Les investisseurs attachent également une importance croissante aux risques climatiques. Le Conseil de Stabilité Financière du G20 a d’ailleurs demandé un rapport sur le reporting financier des risques liés au climat à un groupe de travail dédié, le TCFD (Task Force on Climate Disclosure). Le rapport de juin 2017 de la TCFD recommande d’établir des objectifs en terme d’émissions évitées : "Dans ce cas, le rapport demande à ce que soit clairement indiqué : la nature de l’objectif (absolue ou en intensité), l’année de référence, l’échéance ainsi que les indicateurs utilisés pour mesurer la réalisation de l’objectif", précisent les auteurs. 

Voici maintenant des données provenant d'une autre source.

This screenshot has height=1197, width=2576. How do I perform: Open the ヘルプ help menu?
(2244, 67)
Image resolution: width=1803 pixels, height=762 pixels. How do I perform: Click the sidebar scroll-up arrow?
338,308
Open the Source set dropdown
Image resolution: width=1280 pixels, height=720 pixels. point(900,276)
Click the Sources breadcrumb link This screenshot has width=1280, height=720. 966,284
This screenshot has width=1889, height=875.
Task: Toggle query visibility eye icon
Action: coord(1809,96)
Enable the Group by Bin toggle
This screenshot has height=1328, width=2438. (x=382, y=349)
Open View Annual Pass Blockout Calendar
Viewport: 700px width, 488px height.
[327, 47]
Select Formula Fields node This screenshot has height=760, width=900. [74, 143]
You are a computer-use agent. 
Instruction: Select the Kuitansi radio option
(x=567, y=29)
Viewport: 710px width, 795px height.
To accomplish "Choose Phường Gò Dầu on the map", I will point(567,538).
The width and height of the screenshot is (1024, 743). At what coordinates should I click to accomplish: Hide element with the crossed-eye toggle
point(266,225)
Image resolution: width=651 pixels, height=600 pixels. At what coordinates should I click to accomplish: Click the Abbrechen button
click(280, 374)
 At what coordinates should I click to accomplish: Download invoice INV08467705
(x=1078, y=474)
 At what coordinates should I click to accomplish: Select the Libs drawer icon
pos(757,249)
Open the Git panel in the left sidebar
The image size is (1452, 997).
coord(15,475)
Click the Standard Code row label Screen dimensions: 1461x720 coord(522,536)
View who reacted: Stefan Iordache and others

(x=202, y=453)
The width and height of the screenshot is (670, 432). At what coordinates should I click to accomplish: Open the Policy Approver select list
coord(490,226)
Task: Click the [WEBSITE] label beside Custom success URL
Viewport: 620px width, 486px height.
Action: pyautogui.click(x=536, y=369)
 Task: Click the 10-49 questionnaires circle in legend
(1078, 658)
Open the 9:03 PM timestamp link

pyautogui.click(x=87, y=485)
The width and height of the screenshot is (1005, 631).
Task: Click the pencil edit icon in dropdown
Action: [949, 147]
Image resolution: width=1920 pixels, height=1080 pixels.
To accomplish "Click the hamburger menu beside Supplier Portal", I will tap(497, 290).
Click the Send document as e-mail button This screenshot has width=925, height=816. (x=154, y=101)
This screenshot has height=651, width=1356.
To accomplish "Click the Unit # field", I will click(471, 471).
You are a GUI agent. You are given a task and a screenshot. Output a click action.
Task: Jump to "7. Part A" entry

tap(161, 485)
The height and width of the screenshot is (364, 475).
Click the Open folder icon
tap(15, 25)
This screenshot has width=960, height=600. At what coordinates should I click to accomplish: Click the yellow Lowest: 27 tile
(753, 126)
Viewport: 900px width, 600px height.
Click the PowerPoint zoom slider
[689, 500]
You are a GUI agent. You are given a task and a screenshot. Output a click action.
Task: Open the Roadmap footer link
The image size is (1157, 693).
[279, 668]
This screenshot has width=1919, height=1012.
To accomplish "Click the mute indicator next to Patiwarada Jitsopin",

A plus long terme, les entreprises ont tout intérêt à prendre en considération dès à présent la méthode des émissions évitées dans leur stratégie climat. Le rapport du TCFD incite en effet fortement les investisseurs sur les risques à intégrer, en particulier les risques réglementaires (dont l’augmentation des taxes sur le carbone), le risque technologique (substitution, coûts de transition) et le risque de marché (comportement des consommateurs, coût des matières premières) afin que leur valorisation soit justement appréciée sur les plans financiers et extra-financiers par les analystes de marché. Et le ministre Nicolas Hulot avait abordé ce point, en se prononçant pour une augmentation du prix de la tonne carbone au-delà de 100€ en présentant sa  stratégie climat en juillet 2017, afin de favoriser le développement des EnR et de s'inscrire dans une trajectoire "2 degrés" et facteur 4 de la LTECV. Un exercice qui devient maintenant indispensable pour les entreprises responsables soucieuses de préserver leur valeur. 

EpE, regroupe une quarantaine de grandes entreprises françaises et internationales issues de tous les secteurs de l’économie, dont plusieurs ont déjà par ailleurs mis en place volontairement un prix interne du carbone.